FRANKFORT, Ky. (AP) - Health guidance for Kentucky schools reopening in the age of the coronavirus includes having students wear masks and practice social distancing.
The long-awaited plan is aimed at keeping schools open while protecting students, staff and communities, interim state Education Commissioner Kevin Brown said Wednesday.
State officials pointed to the coronavirus-related deaths of a Monroe County instructor and a Fayette County school bus driver as proof that the health guidance is essential.
“What would be irresponsible from the state is to not make recommendations that we know will help protect not just students,” Gov. Andy Beshear said. “Think about the teachers, the bus drivers and the rest. … All the adults that are in that building or get them (students) to that building deserve to be safe, too.”
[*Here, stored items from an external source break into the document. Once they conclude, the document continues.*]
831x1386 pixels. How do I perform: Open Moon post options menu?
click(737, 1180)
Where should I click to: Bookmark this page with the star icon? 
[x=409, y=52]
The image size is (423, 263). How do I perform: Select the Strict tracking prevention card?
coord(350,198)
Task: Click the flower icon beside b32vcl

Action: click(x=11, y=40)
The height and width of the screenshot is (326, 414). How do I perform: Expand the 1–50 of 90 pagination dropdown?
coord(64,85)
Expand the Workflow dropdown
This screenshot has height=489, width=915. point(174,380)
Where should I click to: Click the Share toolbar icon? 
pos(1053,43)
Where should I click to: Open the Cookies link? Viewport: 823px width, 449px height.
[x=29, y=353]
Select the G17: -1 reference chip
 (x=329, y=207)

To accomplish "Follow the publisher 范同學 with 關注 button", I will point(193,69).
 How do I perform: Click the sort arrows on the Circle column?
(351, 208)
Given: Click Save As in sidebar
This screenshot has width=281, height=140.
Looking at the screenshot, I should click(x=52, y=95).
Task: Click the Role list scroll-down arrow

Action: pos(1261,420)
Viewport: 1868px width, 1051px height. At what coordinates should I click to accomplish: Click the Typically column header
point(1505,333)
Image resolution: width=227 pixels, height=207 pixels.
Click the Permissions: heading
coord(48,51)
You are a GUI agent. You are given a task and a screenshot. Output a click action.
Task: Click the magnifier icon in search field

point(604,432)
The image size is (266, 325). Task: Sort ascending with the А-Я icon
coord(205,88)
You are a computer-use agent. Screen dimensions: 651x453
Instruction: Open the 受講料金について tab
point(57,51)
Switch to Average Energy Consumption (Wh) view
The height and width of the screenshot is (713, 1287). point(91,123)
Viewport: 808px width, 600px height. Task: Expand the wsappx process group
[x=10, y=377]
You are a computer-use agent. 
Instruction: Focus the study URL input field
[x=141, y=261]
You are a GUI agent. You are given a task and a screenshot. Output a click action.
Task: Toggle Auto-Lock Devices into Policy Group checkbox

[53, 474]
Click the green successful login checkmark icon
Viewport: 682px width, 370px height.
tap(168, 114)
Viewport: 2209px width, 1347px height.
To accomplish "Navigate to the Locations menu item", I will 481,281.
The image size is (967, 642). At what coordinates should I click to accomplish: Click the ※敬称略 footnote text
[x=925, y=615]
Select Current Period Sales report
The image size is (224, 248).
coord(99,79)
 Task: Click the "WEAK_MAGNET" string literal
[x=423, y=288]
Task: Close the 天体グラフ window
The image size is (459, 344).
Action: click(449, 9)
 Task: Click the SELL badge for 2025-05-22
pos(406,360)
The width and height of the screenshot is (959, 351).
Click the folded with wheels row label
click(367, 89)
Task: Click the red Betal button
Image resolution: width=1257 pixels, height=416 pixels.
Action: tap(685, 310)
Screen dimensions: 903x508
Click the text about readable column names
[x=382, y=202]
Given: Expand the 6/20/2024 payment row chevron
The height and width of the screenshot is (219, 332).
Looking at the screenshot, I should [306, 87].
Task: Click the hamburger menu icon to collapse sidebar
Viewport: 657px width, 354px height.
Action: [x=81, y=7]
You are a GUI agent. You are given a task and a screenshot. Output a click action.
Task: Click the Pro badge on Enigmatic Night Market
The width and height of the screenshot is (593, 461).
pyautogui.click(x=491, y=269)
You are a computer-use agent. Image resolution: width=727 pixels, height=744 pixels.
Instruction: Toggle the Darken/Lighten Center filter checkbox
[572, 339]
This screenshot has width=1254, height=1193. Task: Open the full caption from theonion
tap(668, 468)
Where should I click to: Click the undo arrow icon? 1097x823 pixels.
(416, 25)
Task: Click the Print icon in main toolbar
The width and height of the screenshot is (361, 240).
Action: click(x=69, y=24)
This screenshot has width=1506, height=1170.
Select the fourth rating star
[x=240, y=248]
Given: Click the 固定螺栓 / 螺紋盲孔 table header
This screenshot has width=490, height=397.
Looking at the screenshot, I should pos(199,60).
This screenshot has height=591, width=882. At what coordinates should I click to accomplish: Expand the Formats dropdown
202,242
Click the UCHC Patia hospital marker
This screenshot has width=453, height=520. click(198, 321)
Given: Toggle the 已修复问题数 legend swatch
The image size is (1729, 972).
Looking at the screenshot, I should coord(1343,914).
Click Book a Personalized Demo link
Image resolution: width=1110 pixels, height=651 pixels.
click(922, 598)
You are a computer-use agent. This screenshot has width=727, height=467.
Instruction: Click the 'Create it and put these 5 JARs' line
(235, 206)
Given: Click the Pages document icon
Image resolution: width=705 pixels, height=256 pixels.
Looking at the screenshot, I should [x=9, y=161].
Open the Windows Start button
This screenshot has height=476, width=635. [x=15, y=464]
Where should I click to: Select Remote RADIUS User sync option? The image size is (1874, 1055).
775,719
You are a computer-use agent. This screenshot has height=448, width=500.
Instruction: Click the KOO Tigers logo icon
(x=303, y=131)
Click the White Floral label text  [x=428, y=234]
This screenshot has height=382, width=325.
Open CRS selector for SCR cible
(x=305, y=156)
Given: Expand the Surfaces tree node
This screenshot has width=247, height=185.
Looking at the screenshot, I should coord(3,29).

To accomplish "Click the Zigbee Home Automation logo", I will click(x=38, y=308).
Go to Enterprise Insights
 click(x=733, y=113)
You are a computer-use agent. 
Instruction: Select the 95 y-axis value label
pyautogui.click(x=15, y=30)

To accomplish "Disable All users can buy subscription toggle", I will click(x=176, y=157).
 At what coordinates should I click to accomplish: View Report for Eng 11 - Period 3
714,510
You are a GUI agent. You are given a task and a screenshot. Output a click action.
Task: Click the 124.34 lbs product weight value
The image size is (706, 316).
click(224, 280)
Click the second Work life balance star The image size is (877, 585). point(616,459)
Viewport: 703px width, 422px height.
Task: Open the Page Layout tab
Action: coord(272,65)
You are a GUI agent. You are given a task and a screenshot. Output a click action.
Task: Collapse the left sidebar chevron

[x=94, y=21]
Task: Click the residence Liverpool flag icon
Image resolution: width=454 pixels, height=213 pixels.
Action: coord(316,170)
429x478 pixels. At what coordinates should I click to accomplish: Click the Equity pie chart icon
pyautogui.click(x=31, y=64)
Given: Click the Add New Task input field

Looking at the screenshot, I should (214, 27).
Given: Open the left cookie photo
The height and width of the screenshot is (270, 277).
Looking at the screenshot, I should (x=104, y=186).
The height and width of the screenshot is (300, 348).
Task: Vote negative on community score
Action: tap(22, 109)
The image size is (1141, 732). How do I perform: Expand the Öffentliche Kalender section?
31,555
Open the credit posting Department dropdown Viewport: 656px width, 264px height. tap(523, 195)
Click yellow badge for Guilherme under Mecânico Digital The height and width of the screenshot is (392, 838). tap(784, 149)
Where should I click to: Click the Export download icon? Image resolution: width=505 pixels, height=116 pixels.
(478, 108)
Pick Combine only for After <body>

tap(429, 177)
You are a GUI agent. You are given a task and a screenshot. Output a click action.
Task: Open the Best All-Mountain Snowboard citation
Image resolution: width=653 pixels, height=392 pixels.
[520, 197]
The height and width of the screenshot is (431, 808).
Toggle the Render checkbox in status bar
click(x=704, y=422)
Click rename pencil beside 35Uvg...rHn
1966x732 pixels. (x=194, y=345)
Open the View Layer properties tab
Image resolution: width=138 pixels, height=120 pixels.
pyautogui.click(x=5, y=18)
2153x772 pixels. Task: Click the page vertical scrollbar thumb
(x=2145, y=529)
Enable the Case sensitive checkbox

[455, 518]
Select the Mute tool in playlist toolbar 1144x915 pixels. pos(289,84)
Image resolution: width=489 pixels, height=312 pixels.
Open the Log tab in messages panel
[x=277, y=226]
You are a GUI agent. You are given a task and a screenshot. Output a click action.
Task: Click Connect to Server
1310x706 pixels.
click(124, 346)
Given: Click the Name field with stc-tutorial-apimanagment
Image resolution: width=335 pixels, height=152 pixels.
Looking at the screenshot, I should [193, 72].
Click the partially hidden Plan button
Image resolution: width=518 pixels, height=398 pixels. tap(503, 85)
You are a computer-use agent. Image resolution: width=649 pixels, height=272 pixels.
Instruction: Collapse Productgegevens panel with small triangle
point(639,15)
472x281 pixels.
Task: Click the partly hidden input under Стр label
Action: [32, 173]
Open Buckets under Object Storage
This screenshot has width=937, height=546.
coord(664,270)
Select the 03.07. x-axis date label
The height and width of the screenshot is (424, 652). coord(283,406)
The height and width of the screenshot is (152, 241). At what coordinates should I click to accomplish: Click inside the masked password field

As part of the 24-page document, the state laid down standards for when students will be expected to put on masks.
“If a student is moving, they need to have a mask on,” Brown said. “If they’re less than 6 feet (apart), they need to have a mask on. When they are on a bus, they need to have a mask on.”
The state set a 6-foot social distancing requirement in classrooms but will allow exceptions, Brown said. When students are seated closer than that, mask wearing will be required, he said. There will be times when masks can be lowered.
“If you’re in a classroom and you have that 6 feet social distancing around your desk, your mask can come down while you’re seated,” he said.
During a Tuesday webcast with school superintendents, Brown said children shouldn’t be punished for failing to wear a mask or taking related precautions, including social distancing and hand-washing, but it should become a dress code issue, the Lexington Herald-Leader reported.
Students and staff will receive temperature checks when arriving at school, Brown said Wednesday. Schools will be asked to place tape markings in hallways to keep students 6 feet apart. Schools also will be expected to stagger arrival times and reduce class sizes and congestion in common areas.
Lt. Gov. Jacqueline Coleman, a former teacher and school administrator, acknowledged that reopening schools amid the pandemic will be a “very heavy lift” for every school. She stressed that school districts will be allowed flexibility to support them in implementing the standards.
“It is not fair to just put new expectations on hundreds and thousands of children that come to the same school building every day without also allowing for our schools to be able to innovate and to be able to change the way they do things in the name of health and safety,” Coleman said.
Coleman also said distance learning is an option if parents don’t want to follow mask and social distancing policies in school.
“They can stay home and the instruction can be delivered digitally if that’s what the district decides to do,” she said.
After the pandemic hit, Kentucky schools shut down in-person learning in March and turned to at-home learning through late May. Most school districts were awaiting direction from state officials before announcing their plans to reopen for the coming school year.
Meanwhile, Coleman announced the temporary suspension of the limit on non-traditional instruction days for the coming school year. That will give school districts more flexibility in case they have to close in-person classes due to spikes in COVID-19 cases, she said.
The health guidelines were revealed as Beshear reported 229 more coronavirus cases in Kentucky, lifting the statewide total to at least 14,363 cases since the pandemic began. The state’s virus-related death toll has risen to 538.
For most people, the new coronavirus causes mild or moderate symptoms, such as fever and cough that clear up within weeks. For some, especially older adults and those with existing health problems, it can cause more severe illness, even death.